Бли-и-и-и-и-и-н…. Крепко сжимаю веки и тру переносицу. Потому и не позвонила! Маечка — моя мама, и как-то хотелось бы ей сообщить самостоятельно, без обожающих драму посредников. Господи, она там, наверное, накручена по полной.
— Что. У вас. Случилось? — чеканя каждое слово, с очевидным нажимом вопрошает королева Марого. Представляю, как она села поудобнее в ожидании развёрнутого ответа, потому что в некоторых ситуациях я сознательно прогибаюсь. Из элементарной вежливости и заботы, так как от Тима она действительно ничего не узнает. Но не сегодня.
— Маргарита Львовна, мне неудобно говорить, я на работе…
— Симуля! Не мучь нас, скажи хотя бы в двух словах! — продолжает давить.
Не могу в двух, все мои варианты “сама ничего не понимаю”, “ваш сын мне изменил”, “ваш сын меня бросил” состоят из четырёх слов, но воздержусь даже не поэтому. Просто не получается произнести это вслух.
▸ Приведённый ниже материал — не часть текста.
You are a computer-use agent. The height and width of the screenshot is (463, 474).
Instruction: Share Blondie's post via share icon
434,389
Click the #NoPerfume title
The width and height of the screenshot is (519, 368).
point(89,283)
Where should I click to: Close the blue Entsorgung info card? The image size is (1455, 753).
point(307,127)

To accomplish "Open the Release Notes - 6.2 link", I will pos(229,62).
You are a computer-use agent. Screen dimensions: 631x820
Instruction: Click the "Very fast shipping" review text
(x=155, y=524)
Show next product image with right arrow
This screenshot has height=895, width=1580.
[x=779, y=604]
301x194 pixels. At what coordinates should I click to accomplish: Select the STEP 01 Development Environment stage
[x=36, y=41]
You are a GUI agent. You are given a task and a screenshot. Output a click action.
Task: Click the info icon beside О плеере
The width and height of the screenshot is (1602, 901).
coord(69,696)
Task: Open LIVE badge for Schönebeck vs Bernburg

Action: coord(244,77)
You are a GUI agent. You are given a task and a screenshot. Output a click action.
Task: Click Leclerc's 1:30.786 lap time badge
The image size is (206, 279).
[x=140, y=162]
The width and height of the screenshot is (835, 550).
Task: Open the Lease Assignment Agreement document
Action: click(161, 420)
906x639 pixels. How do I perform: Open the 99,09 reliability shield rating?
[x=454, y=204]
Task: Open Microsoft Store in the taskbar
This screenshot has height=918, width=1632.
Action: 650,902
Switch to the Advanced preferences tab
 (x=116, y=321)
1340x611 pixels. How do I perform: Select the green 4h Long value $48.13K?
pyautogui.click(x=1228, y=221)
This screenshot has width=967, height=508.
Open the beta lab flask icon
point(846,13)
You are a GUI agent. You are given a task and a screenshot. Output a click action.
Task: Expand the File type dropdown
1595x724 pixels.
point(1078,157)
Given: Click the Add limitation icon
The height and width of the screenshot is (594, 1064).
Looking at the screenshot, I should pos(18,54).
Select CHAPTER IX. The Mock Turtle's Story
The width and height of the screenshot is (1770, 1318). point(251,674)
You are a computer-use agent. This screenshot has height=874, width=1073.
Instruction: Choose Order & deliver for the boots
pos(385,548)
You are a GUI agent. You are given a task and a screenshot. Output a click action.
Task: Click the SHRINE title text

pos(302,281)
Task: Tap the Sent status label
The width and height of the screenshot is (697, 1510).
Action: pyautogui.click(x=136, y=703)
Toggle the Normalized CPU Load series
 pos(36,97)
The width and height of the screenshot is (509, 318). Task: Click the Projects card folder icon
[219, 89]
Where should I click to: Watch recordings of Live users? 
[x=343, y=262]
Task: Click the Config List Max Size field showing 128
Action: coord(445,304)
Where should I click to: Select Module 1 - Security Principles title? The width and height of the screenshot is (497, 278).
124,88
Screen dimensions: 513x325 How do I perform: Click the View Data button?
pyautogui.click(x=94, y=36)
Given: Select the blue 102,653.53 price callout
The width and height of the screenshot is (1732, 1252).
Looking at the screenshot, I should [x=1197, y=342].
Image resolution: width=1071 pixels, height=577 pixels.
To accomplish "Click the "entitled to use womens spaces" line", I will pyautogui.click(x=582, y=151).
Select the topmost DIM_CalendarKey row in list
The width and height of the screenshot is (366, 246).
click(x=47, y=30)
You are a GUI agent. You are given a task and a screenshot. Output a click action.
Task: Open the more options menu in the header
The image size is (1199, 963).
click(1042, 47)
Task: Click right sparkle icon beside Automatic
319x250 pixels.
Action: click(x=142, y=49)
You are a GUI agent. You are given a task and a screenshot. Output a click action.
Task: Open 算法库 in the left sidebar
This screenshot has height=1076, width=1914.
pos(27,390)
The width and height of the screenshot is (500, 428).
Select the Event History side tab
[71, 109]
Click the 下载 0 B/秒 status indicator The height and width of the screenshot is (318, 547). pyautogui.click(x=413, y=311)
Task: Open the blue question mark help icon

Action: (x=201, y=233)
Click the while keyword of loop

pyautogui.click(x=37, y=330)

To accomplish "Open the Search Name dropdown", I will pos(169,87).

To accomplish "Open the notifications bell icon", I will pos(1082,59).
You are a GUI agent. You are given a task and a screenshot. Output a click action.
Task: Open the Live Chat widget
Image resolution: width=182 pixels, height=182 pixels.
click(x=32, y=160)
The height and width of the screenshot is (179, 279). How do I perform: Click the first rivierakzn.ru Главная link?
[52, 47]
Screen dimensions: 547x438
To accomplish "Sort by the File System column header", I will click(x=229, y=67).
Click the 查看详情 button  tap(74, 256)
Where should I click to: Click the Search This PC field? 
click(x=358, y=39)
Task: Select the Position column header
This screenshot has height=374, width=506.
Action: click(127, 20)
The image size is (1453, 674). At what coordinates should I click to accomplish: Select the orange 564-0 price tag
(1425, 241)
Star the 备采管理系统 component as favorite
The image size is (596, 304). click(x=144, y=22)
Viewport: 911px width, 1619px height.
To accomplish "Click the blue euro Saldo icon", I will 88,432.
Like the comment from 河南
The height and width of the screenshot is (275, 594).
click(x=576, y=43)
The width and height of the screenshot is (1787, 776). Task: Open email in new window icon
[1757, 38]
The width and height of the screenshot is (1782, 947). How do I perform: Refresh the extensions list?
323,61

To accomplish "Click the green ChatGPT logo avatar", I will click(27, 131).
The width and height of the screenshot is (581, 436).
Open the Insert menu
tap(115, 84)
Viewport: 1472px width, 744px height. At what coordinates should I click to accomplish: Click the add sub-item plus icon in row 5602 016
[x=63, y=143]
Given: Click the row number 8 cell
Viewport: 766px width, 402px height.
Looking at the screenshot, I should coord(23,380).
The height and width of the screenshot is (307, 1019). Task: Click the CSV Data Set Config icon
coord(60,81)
Подключаю автоматчиков:
— А в двух словах лучше расскажет Тим. Извините, надо бежать.
Жму отбой, не дожидаясь ответной реплики. Глубоко дышу холодным воздухом. С ней и в обычные времена нелегко, а сейчас по мне как будто каток проехал. Добрый, участливый каток.
Теперь нужно сообщить моим. Я бы предпочла папе, но придётся успокаивать маму. Она звонила во время разговора с королевой Марго.
— Моя хорошая, как ты? — её голос для меня — как объятие. Я не мамина дочка, мы можем не созваниваться неделями, но от неё мне всегда тепло. Вытираю нос рукавом и стараюсь не всхлипывать.
— Мам, я в порядке, мам. Правда…
Она всё понимает по голосу и тоже шмыгает носом. Зовёт к ним приехать в гости или жить. Соглашаюсь только на гости, а вот жить… Надо будет искать квартиру. От родителей я съехала в студенчестве. Поспорила в группе, что смогу три месяца прожить на творческие гонорары и стипендию, без родительских дотаций и гуманитарной помощи. Похудела на размер, но спор выиграла. А потом так и осталась в этой студии неподалеку от университета, пока не переехала к Тиму. Обратно возвращаться не хочется.